- [Reading passage]
++++++++

Thanks to the skills gap, five out of 10 skilled worker positions in U.S. manufacturing are vacant; skills are specific, require training and unique skill sets and can take months to fill. (Photo: Shutterstock)

In a tight labor market, it could be music to workers' ears to hear that there are so many skilled jobs available in the manufacturing industry—but not to employers' ears.

Yet, according to a new 2018 skills gap study by Deloitte and The Manufacturing Institute (the social impact arm of the National Association of Manufacturers), 2.4 million skilled jobs are projected to go unfilled by 2028. Currently the number of open slots is about 488,000. This gap, the projection adds, could mean that $454 billion in manufacturing GDP could be at risk in 2028, or more than $2.5 trillion over the next decade.

In its earlier study, Deloitte and the Institute projected 2 million jobs going vacant between 2015 and 2025.

“Manufacturers in the United States are experiencing some of the highest levels of growth we've seen in decades, yet the industry seems unable to keep up with the resulting rebound in job growth,” Paul Wellener, vice chairman, Deloitte LLP, and U.S. industrial products and construction leader, said in a statement.

Wellener added, “With nearly 2 million vacant new jobs expected by 2028, compounded by 2.69 million vacancies from retiring workers, the number of open positions could be greater than ever and might pose not only a major challenge for manufacturers but may threaten the vitality of the industry and our economy.”

It's not as if industry is unaware, or not worried, with 73 percent of manufacturers citing this massive worker shortfall as their top concern, according to the NAM's latest “Manufacturers' Outlook Survey.” But thanks to the skills gap, five out of 10 skilled worker positions in U.S. manufacturing are vacant; skills are specific, require training and unique skill sets and can take months to fill.

++++++++

- [Brief 1]
Using the article on the manufacturing skills gap, decide whether each statement agrees with it. Answer yes or no and quote the deciding words. (a) The 2018 study projects 2.4 million skilled jobs to go unfilled by 2028. (b) The earlier study projected 3 million jobs going vacant between 2015 and 2025. (c) More than 80 percent of manufacturers name the worker shortfall as their top concern.
- [Brief 2]
According to the manufacturing skills gap article, how much manufacturing GDP could be at risk in 2028?
- [Brief 3]
Continue the article on the manufacturing skills gap, starting after its final sentence.
The data after this text is not needed for anything here.

++++++++

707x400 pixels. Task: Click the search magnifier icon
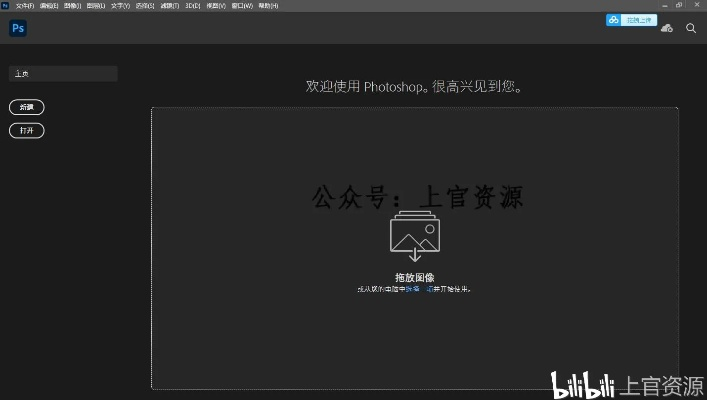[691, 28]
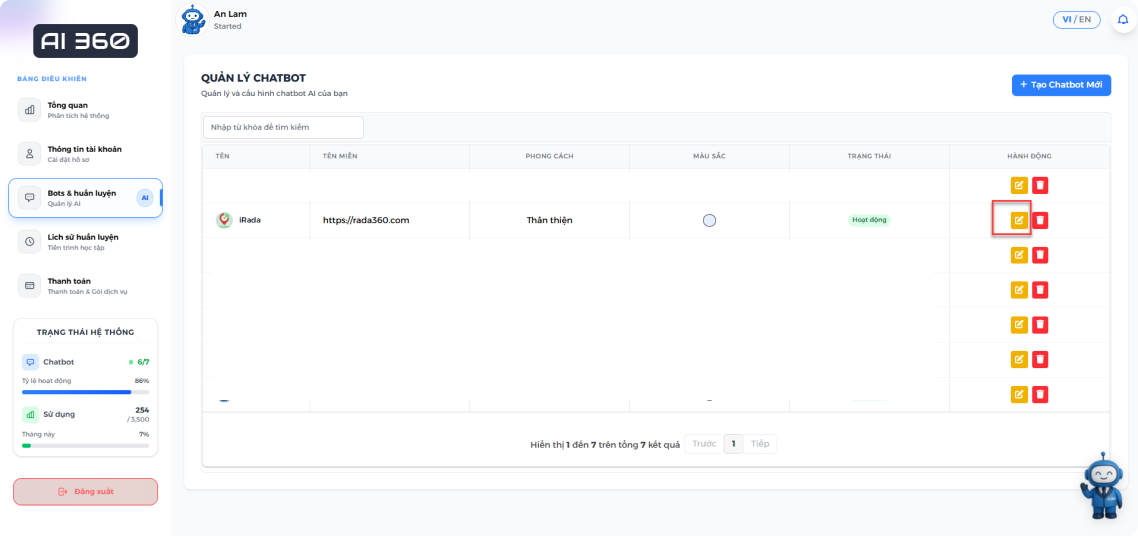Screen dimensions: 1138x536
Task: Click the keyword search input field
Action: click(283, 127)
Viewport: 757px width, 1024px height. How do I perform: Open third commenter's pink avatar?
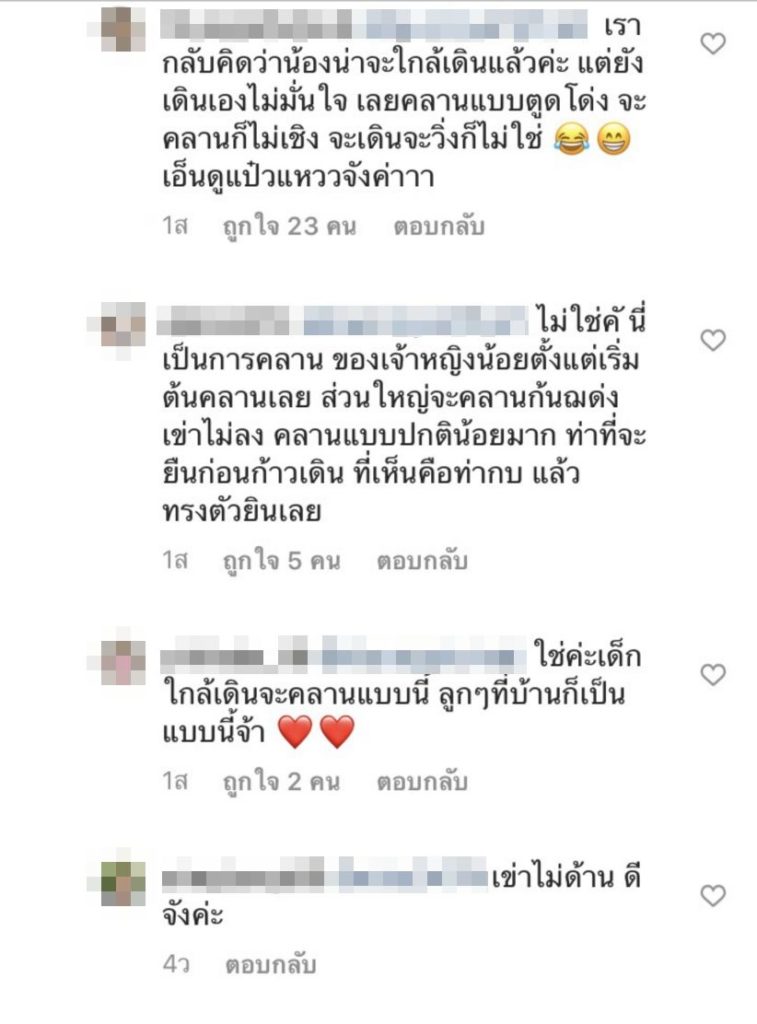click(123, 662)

++++++++

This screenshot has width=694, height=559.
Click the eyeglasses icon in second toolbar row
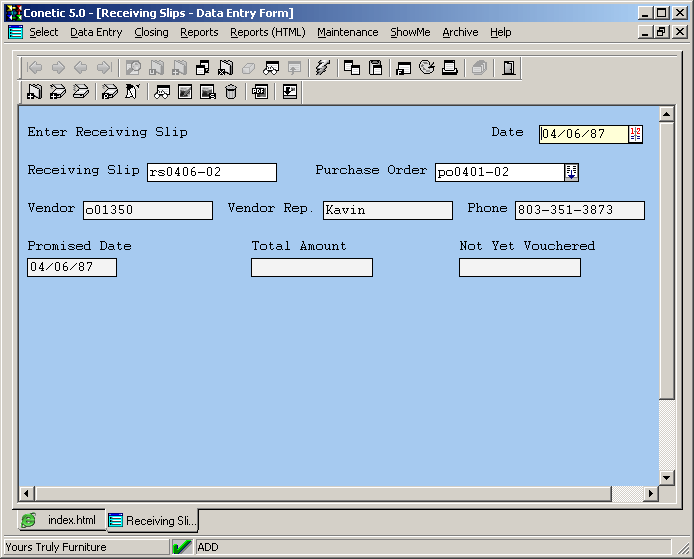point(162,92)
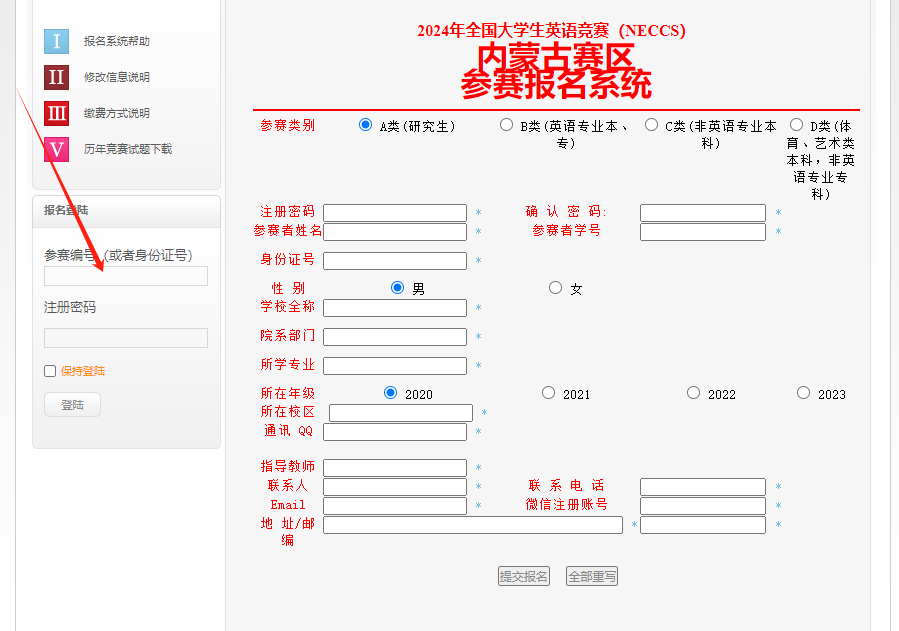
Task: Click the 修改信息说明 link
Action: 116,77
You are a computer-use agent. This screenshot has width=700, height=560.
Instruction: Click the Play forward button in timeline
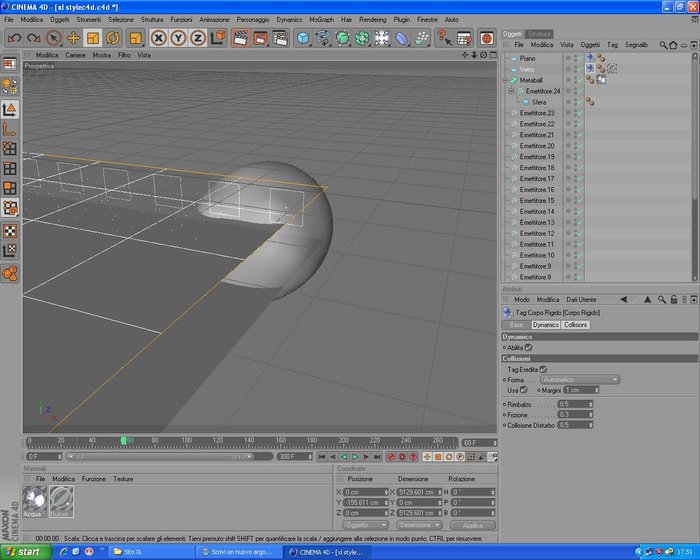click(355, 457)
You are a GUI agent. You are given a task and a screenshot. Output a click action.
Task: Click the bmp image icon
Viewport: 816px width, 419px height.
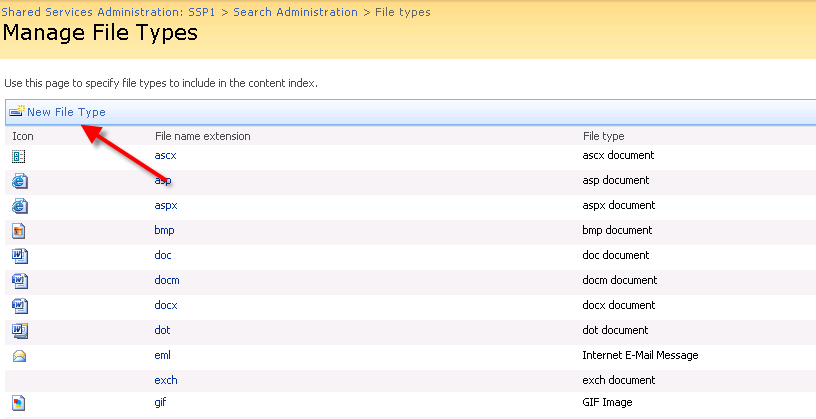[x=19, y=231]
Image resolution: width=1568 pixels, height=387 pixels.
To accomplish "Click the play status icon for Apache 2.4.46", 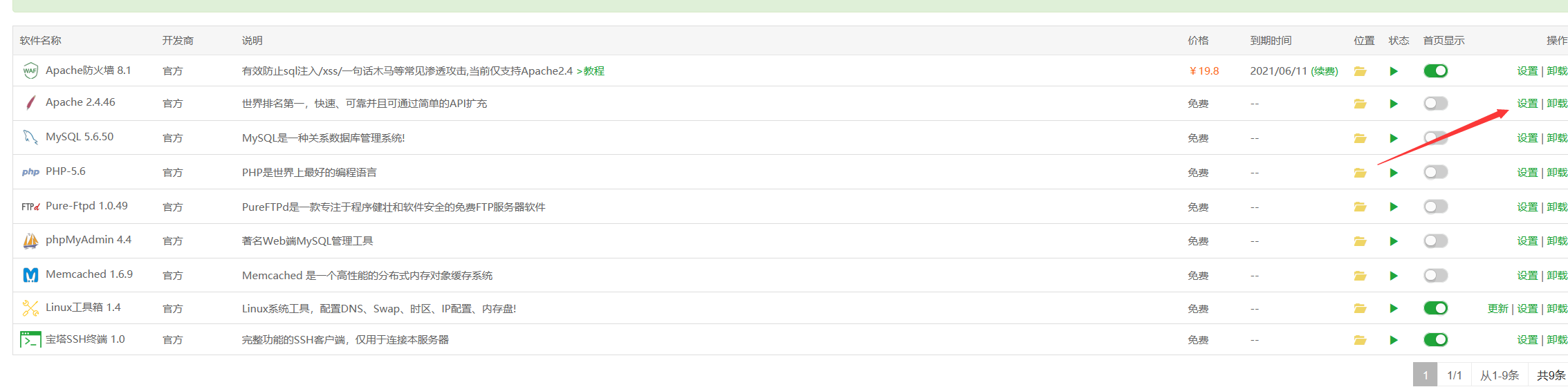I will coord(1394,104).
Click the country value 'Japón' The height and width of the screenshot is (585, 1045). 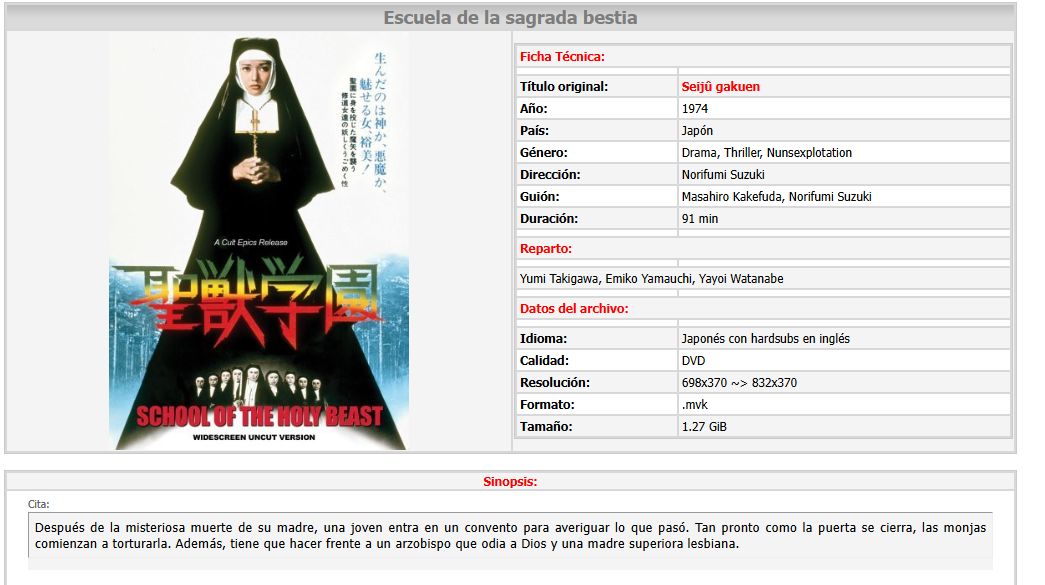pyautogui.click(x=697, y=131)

++++++++

- [Written answer 1]
(a) Yes: "2.4 million skilled jobs are projected to go unfilled by 2028."
(b) No: "projected 2 million jobs going vacant between 2015 and 2025."
(c) No: "73 percent of manufacturers citing this massive worker shortfall as their top concern"

- [Written answer 2]
$454 billion.

- [Written answer 3]
The report highlights such jobs as skilled production workers, supply chain talent, digital talent, engineers, researchers, scientists, software engineers and operational managers.

The study identifies the top reasons there are so many vacancies: they include negative perceptions of the manufacturing industry (45 percent), followed by shifts in skill sets thanks to advanced technologies (36 percent) and retirement of baby boomers (36 percent).

Companies that will be hardest hit by this over the next three years will be those that are maintaining or increasing production levels to satisfy growing customer demand (51 percent). This will likely also pose a challenge for nearly half of manufacturers responding to new market opportunities and those increasing growth as measured by revenue (47 percent each), the report says.

Some of the ways companies are trying to cope include adding learning and development programs (39 percent); being more flexible in hiring (77 percent); training candidates on the job (65 percent); and even turning to retirees—with a pool of 2.69 million workers retiring from manufacturing jobs in the next 10 years, this last is a way for employers to hang on to the collective wisdom of older employees.

Last but not least are the addition of automated technologies (26 percent), relying more on technology (60 percent), raising wages (83 percent) and offering hiring bonuses (8 percent).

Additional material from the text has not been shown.